EXERCISE INSTRUCTIONS —
Reproduce the lines of the listing below, from the line containing "The width and" through the line containing "[x=90, y=38]", inclusive. Omit the pictures from your reproduction.

RECORDS SUPPLIED —
——————————

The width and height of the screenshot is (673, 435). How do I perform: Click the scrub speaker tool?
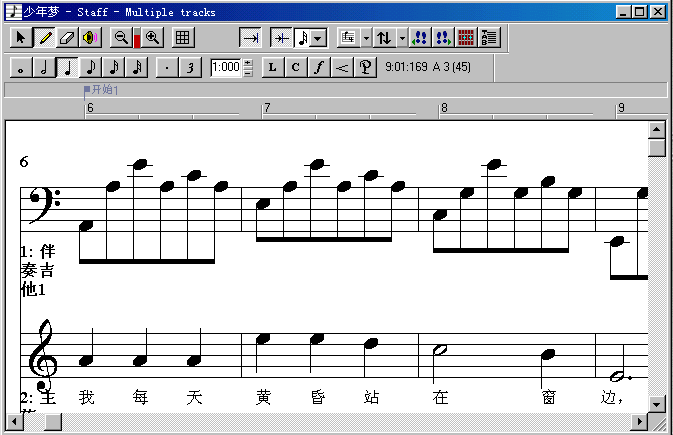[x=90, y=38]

——————————

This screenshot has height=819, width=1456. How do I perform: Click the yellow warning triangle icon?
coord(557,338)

——————————

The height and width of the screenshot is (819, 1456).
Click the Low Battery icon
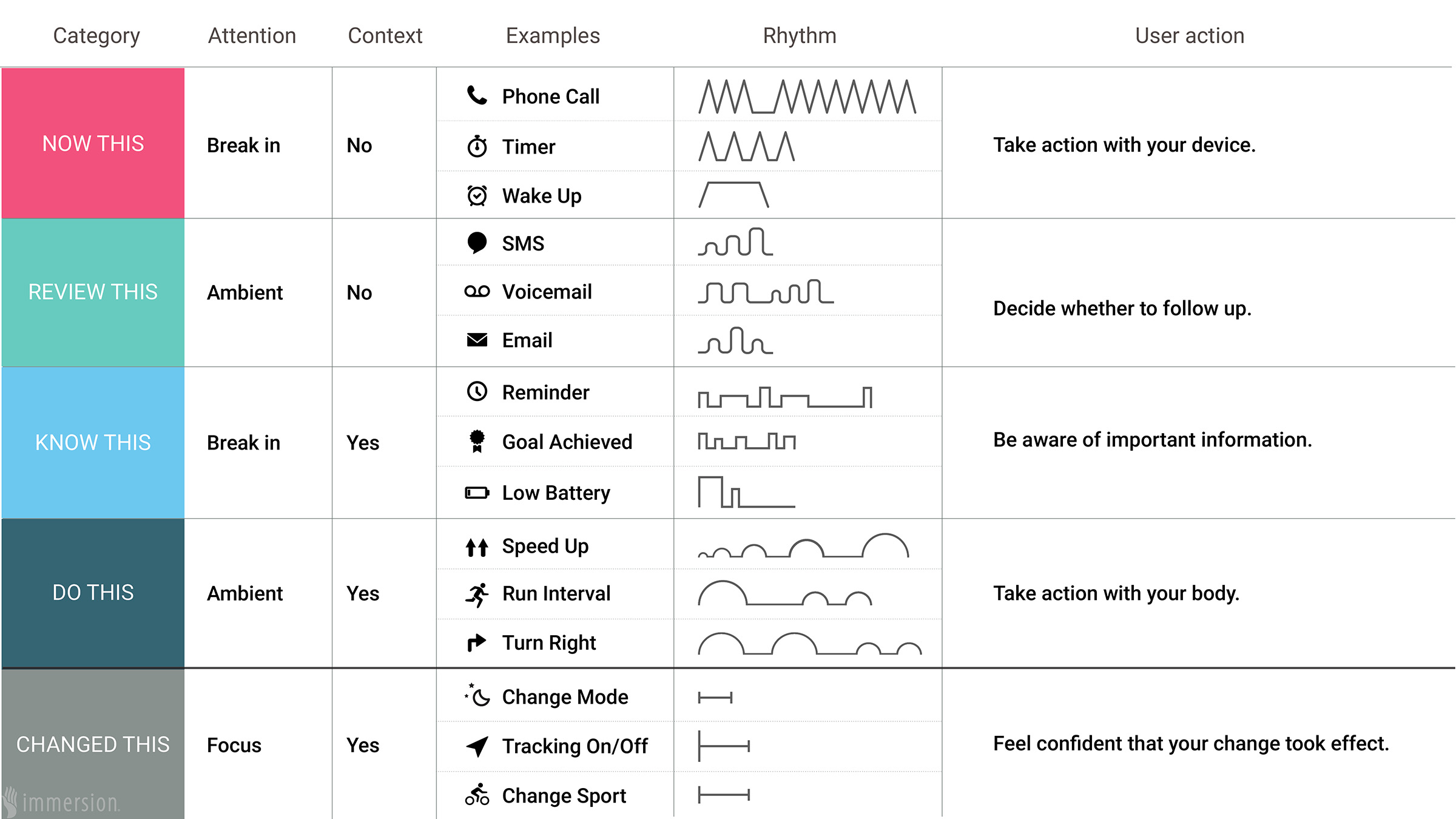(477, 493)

——————————

ANSWER TO THIS TASK —
The width and height of the screenshot is (673, 435). How do I perform: Click the scrub speaker tool?
[x=90, y=38]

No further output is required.